Mais le tableau n’est pas entièrement sombre. La communauté de la sécurité CI/CD a réagi avec des référentiels (OWASP CI/CD Top 10, SLSA), des outils (Sigstore, gitleaks, StepSecurity) et des patterns architecturaux qui peuvent réduire considérablement votre exposition. Les principes clés à retenir sont les suivants :
- Traitez les pipelines comme de l’infrastructure de production. Appliquez au CI/CD la même rigueur de sécurité qu’aux systèmes de production : accès au moindre privilège, surveillance, application des correctifs et réponse aux incidents.
- Éliminez la confiance implicite. Vérifiez tout — dépendances, actions tierces, artifacts et configurations de pipeline. Épinglez à des références immuables. Signez et vérifiez à chaque étape.

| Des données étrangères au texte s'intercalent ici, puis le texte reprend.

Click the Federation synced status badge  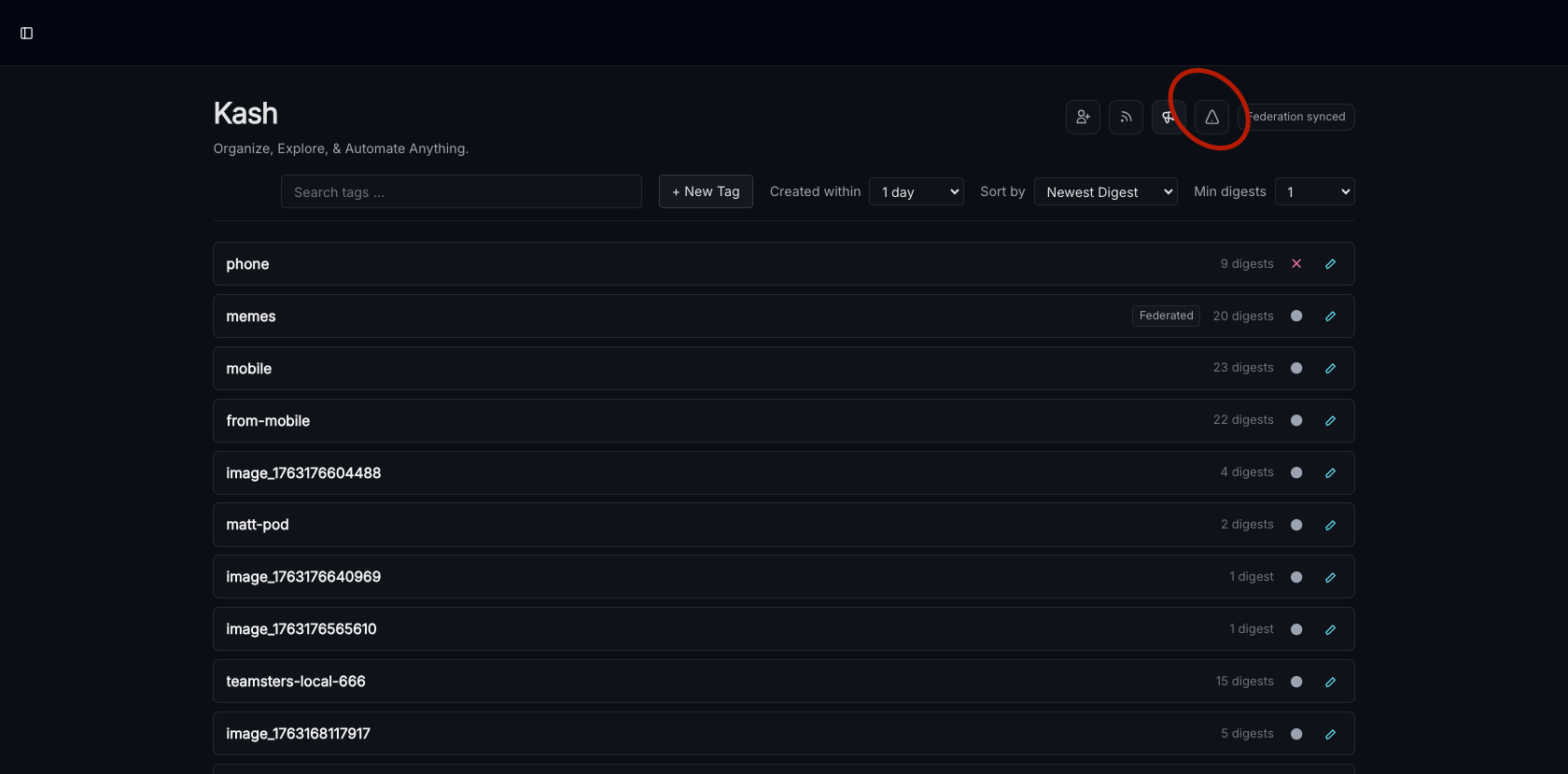[1297, 118]
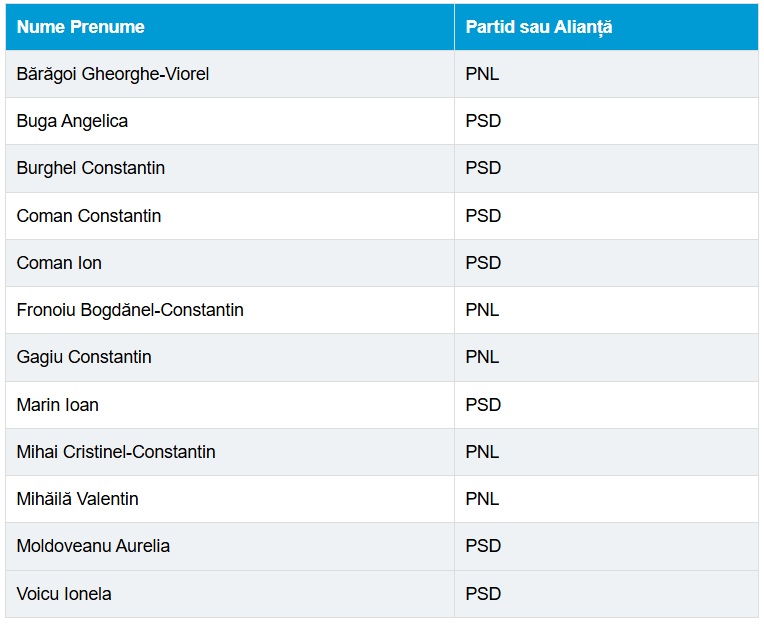The image size is (764, 625).
Task: Select Mihai Cristinel-Constantin in the table
Action: (116, 452)
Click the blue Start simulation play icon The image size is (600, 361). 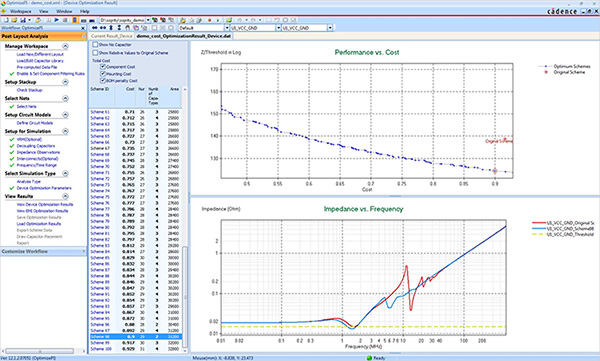point(57,20)
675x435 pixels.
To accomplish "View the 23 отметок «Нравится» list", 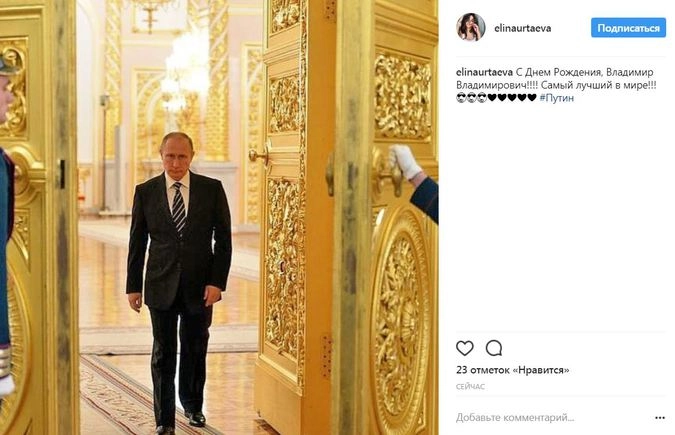I will [x=513, y=370].
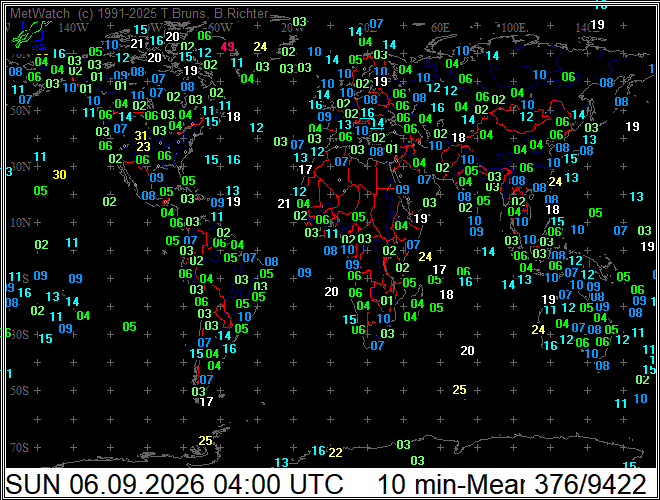Screen dimensions: 660x500
Task: Click the white 20 in the South Atlantic
Action: [331, 291]
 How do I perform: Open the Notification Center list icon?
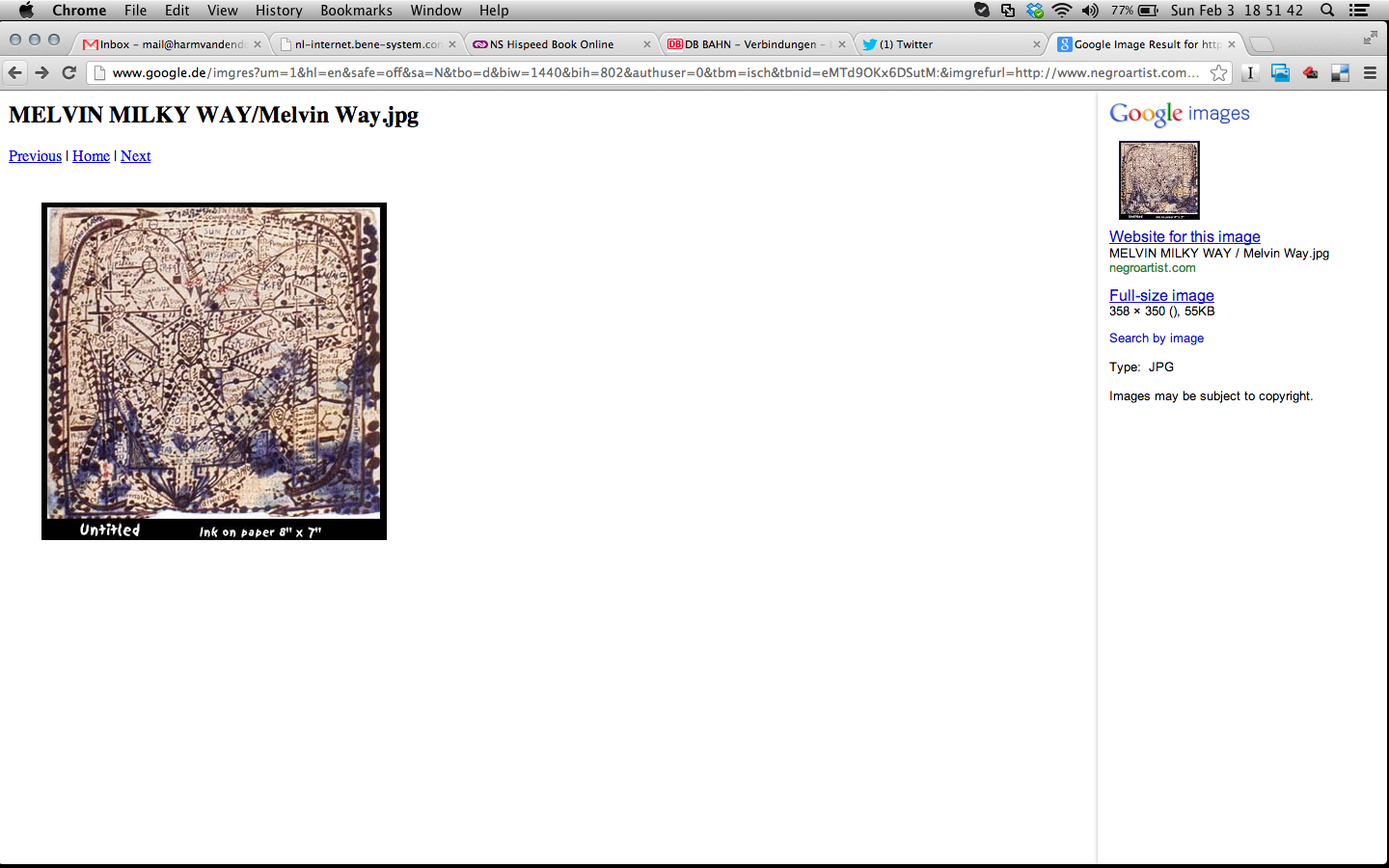1359,11
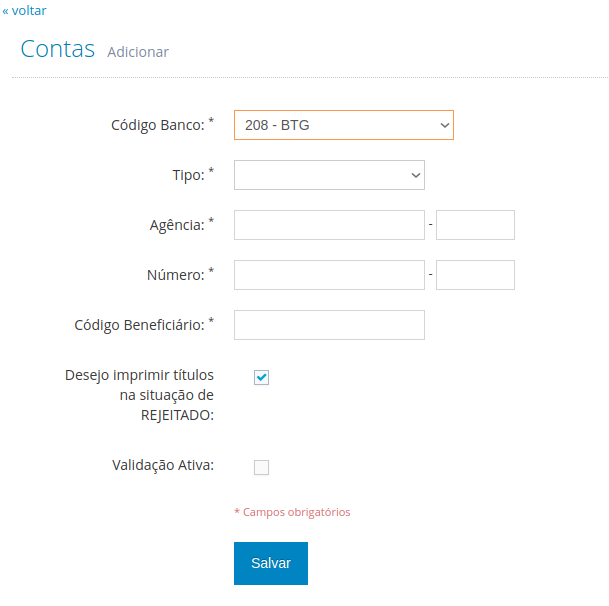Screen dimensions: 609x606
Task: Save the account with the Salvar button
Action: point(271,563)
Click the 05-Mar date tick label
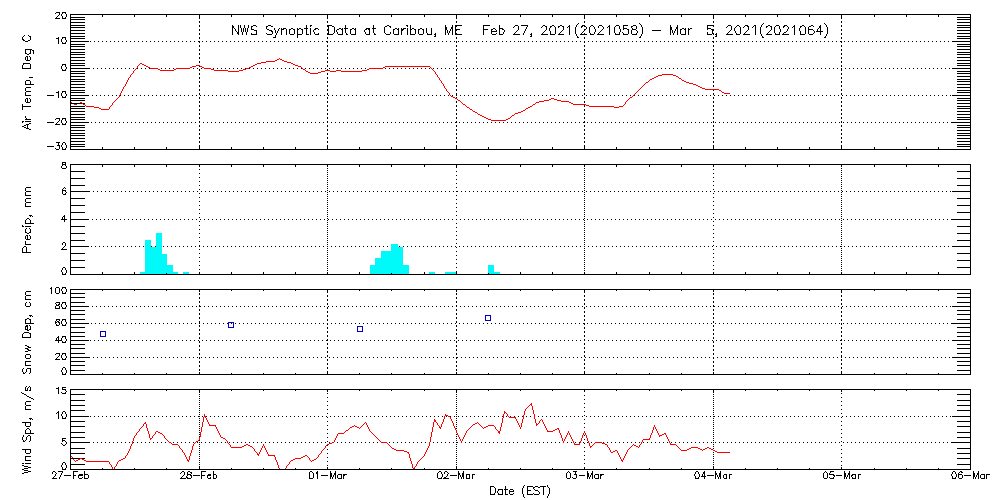 842,477
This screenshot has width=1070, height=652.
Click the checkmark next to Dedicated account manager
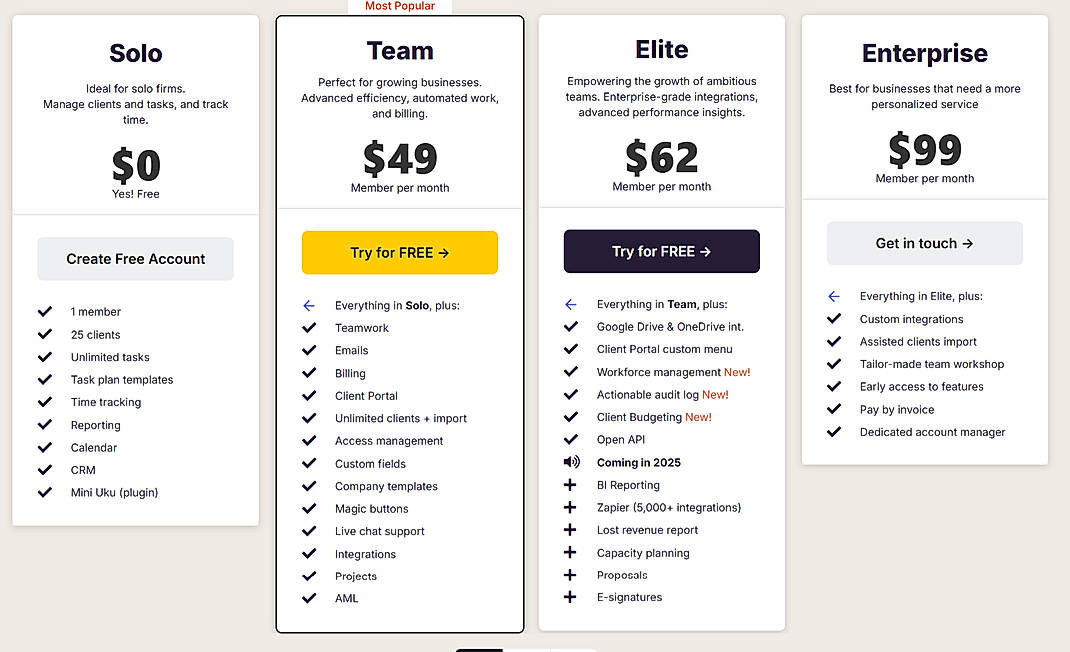pos(833,432)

- Réduisez le rayon d’impact. Utilisez des identifiants à courte durée de vie, des permissions à portée limitée, des runners isolés et une segmentation réseau pour limiter ce qu’un attaquant peut accomplir à partir d’une seule compromission.
- Investissez dans la visibilité. On ne peut pas défendre ce que l’on ne voit pas. Une journalisation, une surveillance et des alertes complètes pour les systèmes CI/CD sont non négociables.
- Entraînez votre réponse. Utilisez les labs référencés tout au long de ce guide pour développer des automatismes, tant pour la détection des attaques que pour la mise en œuvre des défenses. Lorsque le prochain incident CI/CD surviendra, vous serez prêt.
La sécurité CI/CD n’est pas un projet ponctuel — c’est une discipline continue qui doit évoluer à mesure que les techniques d’attaque progressent. Commencez par un modèle de menaces, mettez en œuvre les patterns défensifs qui répondent à vos risques les plus élevés, et validez continuellement vos défenses grâce aux labs pratiques ci-dessus. Vos pipelines sont trop importants pour rester sans défense.